In addition, the information contained in this Appendix is general in nature and may not apply to the Participant’s particular situation, and the Company is not in a position to assure him or her of a particular result. The Participant is advised to seek appropriate professional advice as to how the Applicable Laws in his or her country may apply to his or her situation.

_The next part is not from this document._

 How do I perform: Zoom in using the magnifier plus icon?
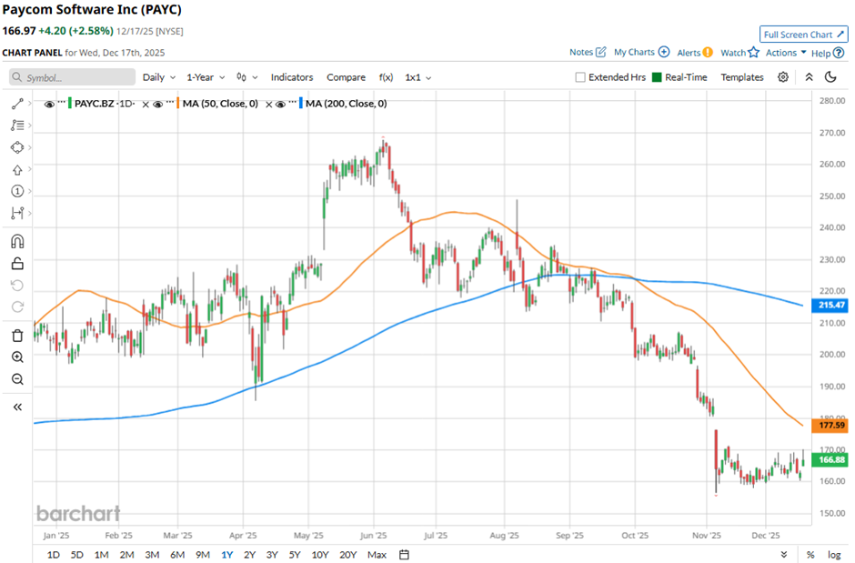pyautogui.click(x=16, y=357)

Finally, if the Participant is a citizen or resident of a country other than the one in which he or she is currently working, transfers employment after this Option is granted, or is considered a resident of another country for local law purposes, the information in this Appendix may not apply to him or her, and the Administrator will determine to what extent the terms and conditions in this Appendix apply.
EXHIBIT C
GENPREX, INC.
2018 EQUITY INCENTIVE PLAN
EXERCISE NOTICE
Genprex, Inc.
100 Congress Avenue, Suite 2000
Austin, TX 78701
Attention: Stock Administration
Purchaser Name:
Grant Date of Stock Option (the “Option”):
Exercise Date:
Number of Shares Exercised:
Per Share Exercise Price:
Total Exercise Price:
Exercise Price Payment Method:
Tax-Related Items Payment Method:
The information in the table above is incorporated in this Exercise Notice.
1. Exercise of Option. Effective as the Exercise Date, I elect to purchase the Number of Shares Exercised (“Exercised Shares”) under the Stock Option Agreement for the Option (the “Agreement”) for the Total Exercise Price. Capitalized terms used but not defined in this Exercise Notice have the meanings given to them in the 2018 Equity Incentive Plan (the “Plan”) and/or the Agreement.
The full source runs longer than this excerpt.